That's a very good question.
In fact, even though it is technically correct,
Can you imagine his forgetting his own birthday?
sounds kind of silly, while
Can you imagine him forgetting his own birthday?
is absolutely grammatically correct.
The confusion (in the minds of those who compose such tests) stems, one would imagine, from the nominative vs dative-accusative concept.
Staunch proponents of perfect grammar have been scaring the less-grammatically-fortunate for decades into substituting "I" for "me" regardless of the case.
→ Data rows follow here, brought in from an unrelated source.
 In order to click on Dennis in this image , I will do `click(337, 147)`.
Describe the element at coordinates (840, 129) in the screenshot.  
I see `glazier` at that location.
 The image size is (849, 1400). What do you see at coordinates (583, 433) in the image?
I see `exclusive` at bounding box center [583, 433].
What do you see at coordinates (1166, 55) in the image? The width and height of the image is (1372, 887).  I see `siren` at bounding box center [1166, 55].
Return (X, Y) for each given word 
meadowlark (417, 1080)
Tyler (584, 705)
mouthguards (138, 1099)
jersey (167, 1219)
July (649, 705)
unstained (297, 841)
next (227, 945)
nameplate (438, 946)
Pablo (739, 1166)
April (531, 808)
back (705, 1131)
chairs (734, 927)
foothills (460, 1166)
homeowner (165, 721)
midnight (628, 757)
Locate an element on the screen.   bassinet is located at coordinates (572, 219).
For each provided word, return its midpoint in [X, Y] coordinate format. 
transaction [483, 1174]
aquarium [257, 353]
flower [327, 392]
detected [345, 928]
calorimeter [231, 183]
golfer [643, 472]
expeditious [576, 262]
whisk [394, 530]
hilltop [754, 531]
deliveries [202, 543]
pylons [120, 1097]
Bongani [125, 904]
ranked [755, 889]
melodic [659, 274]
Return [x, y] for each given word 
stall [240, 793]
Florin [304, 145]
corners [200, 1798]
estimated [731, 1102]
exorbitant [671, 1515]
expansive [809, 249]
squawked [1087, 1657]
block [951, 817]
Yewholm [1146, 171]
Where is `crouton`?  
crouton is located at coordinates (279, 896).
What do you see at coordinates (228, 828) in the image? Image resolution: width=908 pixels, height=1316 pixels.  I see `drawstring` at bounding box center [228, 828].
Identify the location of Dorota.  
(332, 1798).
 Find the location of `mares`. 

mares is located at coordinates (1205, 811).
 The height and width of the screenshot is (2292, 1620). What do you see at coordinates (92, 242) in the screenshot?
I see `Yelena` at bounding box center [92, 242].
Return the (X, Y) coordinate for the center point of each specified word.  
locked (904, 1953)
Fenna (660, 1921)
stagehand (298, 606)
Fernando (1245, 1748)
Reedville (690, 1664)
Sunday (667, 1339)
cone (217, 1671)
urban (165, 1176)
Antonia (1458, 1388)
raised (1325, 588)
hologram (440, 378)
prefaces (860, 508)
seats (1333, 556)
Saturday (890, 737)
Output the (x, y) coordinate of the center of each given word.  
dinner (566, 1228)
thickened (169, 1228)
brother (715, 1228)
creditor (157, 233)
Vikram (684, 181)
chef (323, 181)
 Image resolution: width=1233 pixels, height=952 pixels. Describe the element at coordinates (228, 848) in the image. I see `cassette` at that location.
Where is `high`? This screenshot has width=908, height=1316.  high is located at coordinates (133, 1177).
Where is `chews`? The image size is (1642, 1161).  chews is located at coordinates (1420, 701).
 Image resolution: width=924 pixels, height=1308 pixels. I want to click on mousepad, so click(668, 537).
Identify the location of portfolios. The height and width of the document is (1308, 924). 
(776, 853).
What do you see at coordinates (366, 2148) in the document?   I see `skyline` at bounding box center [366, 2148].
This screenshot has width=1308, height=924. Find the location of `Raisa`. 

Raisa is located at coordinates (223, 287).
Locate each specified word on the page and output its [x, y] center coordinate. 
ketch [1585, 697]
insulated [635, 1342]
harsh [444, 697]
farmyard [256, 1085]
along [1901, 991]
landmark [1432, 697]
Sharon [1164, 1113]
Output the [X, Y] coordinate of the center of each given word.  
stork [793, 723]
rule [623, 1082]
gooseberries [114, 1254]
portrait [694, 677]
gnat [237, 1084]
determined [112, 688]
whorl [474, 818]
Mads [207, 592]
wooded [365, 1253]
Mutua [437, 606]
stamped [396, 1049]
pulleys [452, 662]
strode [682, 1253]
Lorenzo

Thanks to their efforts we now have such pearls as
It didn't matter to her and I.
Which is inconsistent, to say the least, since any case other than nominative that requires the speaker/writer to use the non-nominative form of personal pronouns ("her," "him," "them") would naturally and logically require using "me" rather than "I."
But: folks of humble origins and less-than-thorough education are now afraid to use "me," as well as "him" lest they be deemed "uncultured."
I'm tired of his criticizing everything!
though technically correct, sounds ... uh ... stupid ... or awkward, if you will, and
I'm tired of his criticism
is normally substituted, or, more frequently,
I'm tired of him criticizing everything
which flows a lot better, overtly colloquial though it may be.
The latter is what the authors of the test seemed to have had in mind when they urged the testees to avoid using "him" at all costs.